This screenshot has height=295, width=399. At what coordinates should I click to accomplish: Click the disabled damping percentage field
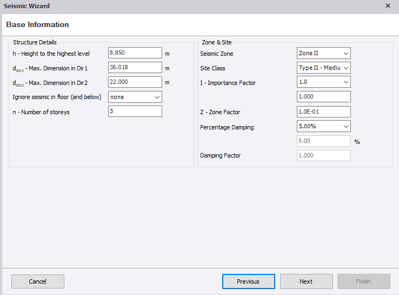324,141
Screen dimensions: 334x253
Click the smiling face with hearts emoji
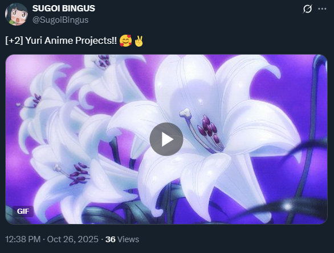(125, 41)
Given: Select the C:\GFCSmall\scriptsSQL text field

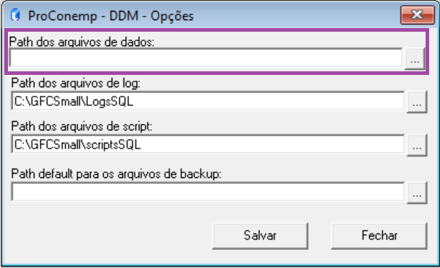Looking at the screenshot, I should [x=208, y=144].
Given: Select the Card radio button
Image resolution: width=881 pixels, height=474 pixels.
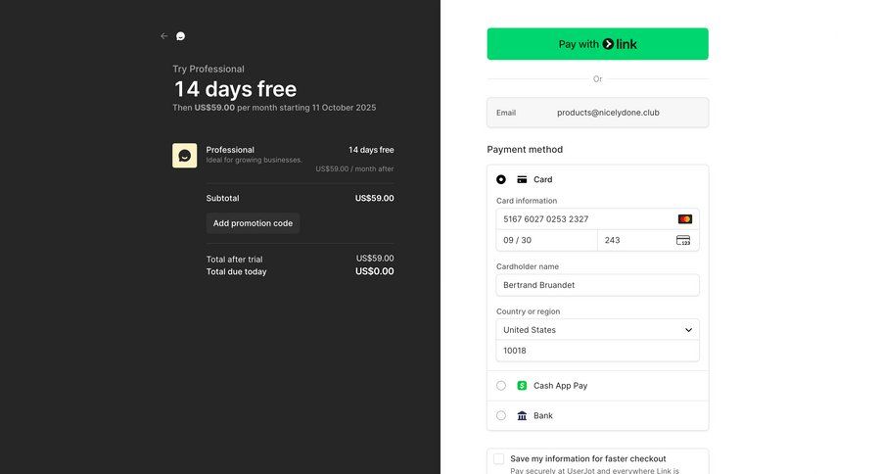Looking at the screenshot, I should point(501,180).
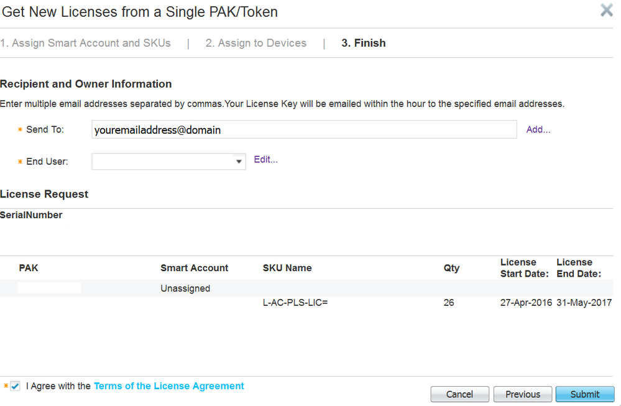The image size is (621, 406).
Task: Open Terms of the License Agreement link
Action: tap(169, 386)
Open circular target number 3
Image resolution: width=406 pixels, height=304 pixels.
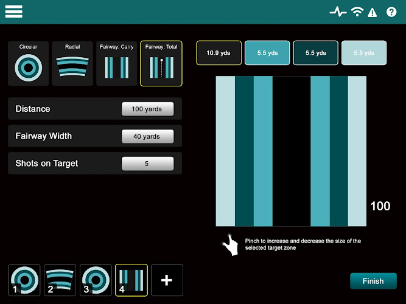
*****
> [What to do]: Return every line of the listing above verbatim, omitting the pictures.

> [Task answer]:
This screenshot has height=295, width=399. At what coordinates should I click to accomplish: Click the disabled damping percentage field
324,141
Screen dimensions: 334x253
Click the smiling face with hearts emoji
(125, 41)
Given: Select the C:\GFCSmall\scriptsSQL text field

Looking at the screenshot, I should [x=208, y=144].
Given: Select the Card radio button
Image resolution: width=881 pixels, height=474 pixels.
Looking at the screenshot, I should point(501,180).
The image size is (621, 406).
Task: Open Terms of the License Agreement link
Action: tap(169, 386)
Open circular target number 3
Image resolution: width=406 pixels, height=304 pixels.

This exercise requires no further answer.